Edinburgh Napier University

  To unravel the mechanism by which low level atmospheric ozone-enrichment (0.05 μmol mol−1) increases the shelf-life of tomato fruit (Lycopersicon esculentum Mill.) by suppressing the growth of pathogens (Botrytis cinerea), protein yield and composition were examined during and following exposure to the gas at 13 °C/95% RH. Ozone-enrichment caused marked changes in protein yield and composition in control tomato fruit and suppressed shifts in the proteome induced by wounding/fungal attack. Wound/fungal-inoculation with B. cinerea resulted in a 7% increase in protein yield, and the down-regulation of at least 32 proteins. A number of proteins affected under ozone and wound/fungal-inoculation treatments are involved in the control of cellular oxidative status. Proteins that may be enhanced under oxidative stress were induced during ozone exposure (e.g. thioredoxin peroxidase-TPX), but suppressed following transfer to ‘clean air’ (e.g. ascorbate peroxidase-APX1).

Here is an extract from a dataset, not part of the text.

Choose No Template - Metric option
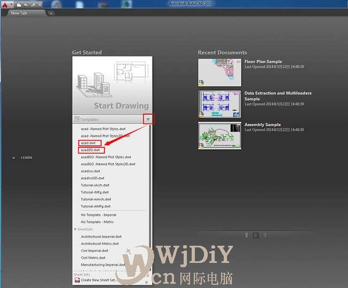The width and height of the screenshot is (348, 288). (97, 222)
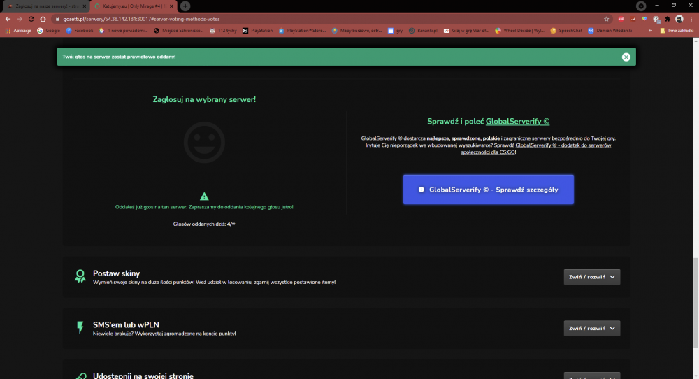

Constitutively-expressed proteins tended to increase reversibly under ozone-treatment, however proteins involved in ripening such as an enzyme related to ethylene biosynthesis (1-aminocyclopropane-1-carboxylate oxidase-ACO) were markedly reduced in ozone-treated tomato fruit but increased in wound-inoculated fruit. Levels of proteins involved in carbohydrate metabolism, pentose phosphate pathway, terpenoid and flavonoid biosynthesis differentiated among the treatments. The presented dataset makes a central contribution to a comprehensive analysis of the manner in which tomato fruit react to ozone-enrichment and/or pathogen infection during storage/transit.